What This Means for Individual Investors

If the above analysis is roughly correct, then stock market investment logic needs to change accordingly.

Over the next 3-4 years, profits for AI beneficiaries will surge. The market won’t immediately price in the long-term consequences of demand collapse – markets always chase current-period profits first. During this window, betting on AI infrastructure, compute, and energy – supply-side assets – could deliver very attractive returns.

But once the accelerating collapse phase arrives, the stock market’s foundational assumption – “corporate profits grow indefinitely” – will shake. This is not a “buy and hold for compound returns” era. This is a window with an expiration date. Making money is phase one. Knowing when to stop is phase two. Phase two matters more.

When picking stocks, one dimension is critical: what percentage of a company’s revenue depends on consumer purchasing power?
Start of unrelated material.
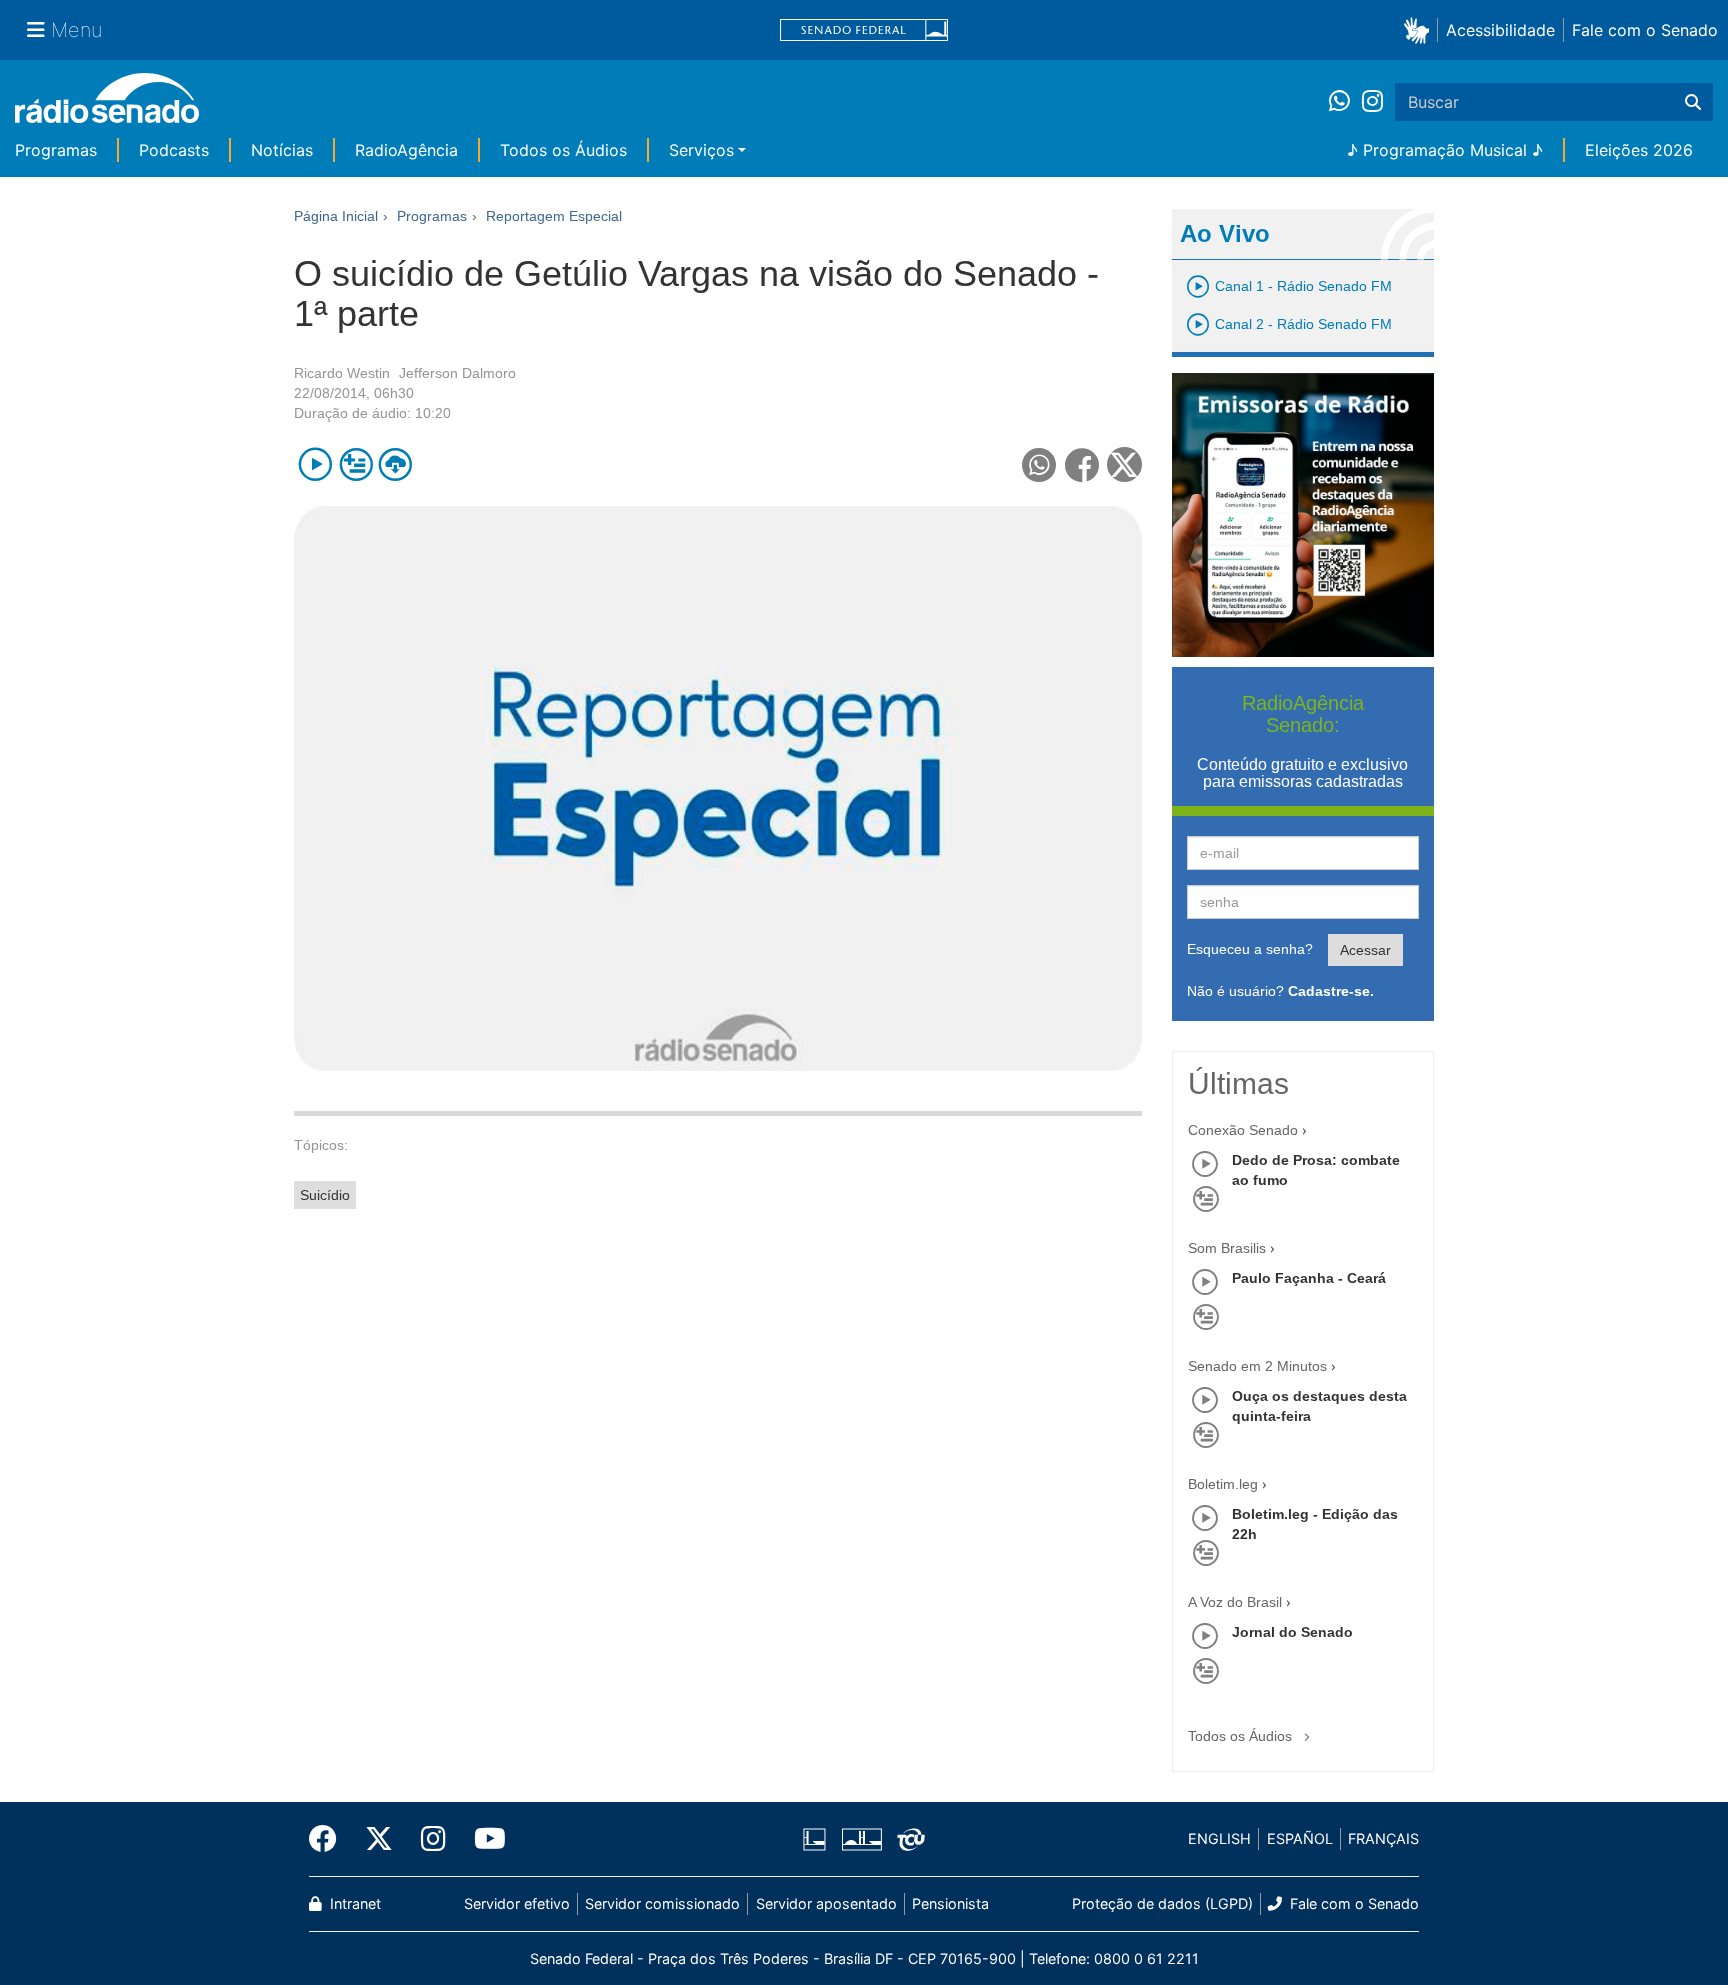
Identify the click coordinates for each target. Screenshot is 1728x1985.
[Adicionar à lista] (355, 464)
The lower the percentage, the more resilient it is during the collapse phase. And more important than stock selection is building an “exit radar” – continuously monitoring macro signals and getting out or repositioning before the inflection point arrives.

Where to move? When the market peaks and capital flees, there are really only three destinations:

Gold – A hedge against currency-credit risk. When government finances are strained and central banks are forced to print, gold is the parking lot for value with thousands of years of validation. It produces nothing, but during a framework collapse, “not losing” is winning.

AI infrastructure – Compute, chips, cloud platforms, foundation models. This is the bedrock of the new framework. No matter how the old economy collapses, AI’s compute demand will only grow. The key: only touch monopoly-position leaders, not the application layer – application companies’ customers are still people and businesses, and demand collapse will hit them just the same.

Energy infrastructure – Nuclear power, data center electricity, grid upgrades. AI needs power to run. This is one of the few hard-demand assets that doesn’t depend on consumer purchasing power. Not traditional oil and gas – those are tied to the consumption economy and will shrink alongside it.

Three asset classes, three logics: preservation, appreciation, and essential demand. Add cash and short-term government bonds as a liquidity reserve – the collapse phase will produce extreme bargains, and you need ammunition to seize them.

Epilogue

For thousands of years, the engine of the economy has been people – more people, more labor, more consumption, more demand. From agriculture to industry to the information age, technology changed, but this engine never did. AI is making it obsolete.

It’s not that wealth is shrinking – it’s that the pipes for distributing wealth are broken. Production continues, even more efficiently than before. But if all output flows to capital holders while most people lose their entry point to the distribution system, the very word “economy” needs to be redefined.

The time left for each of us to prepare is running short.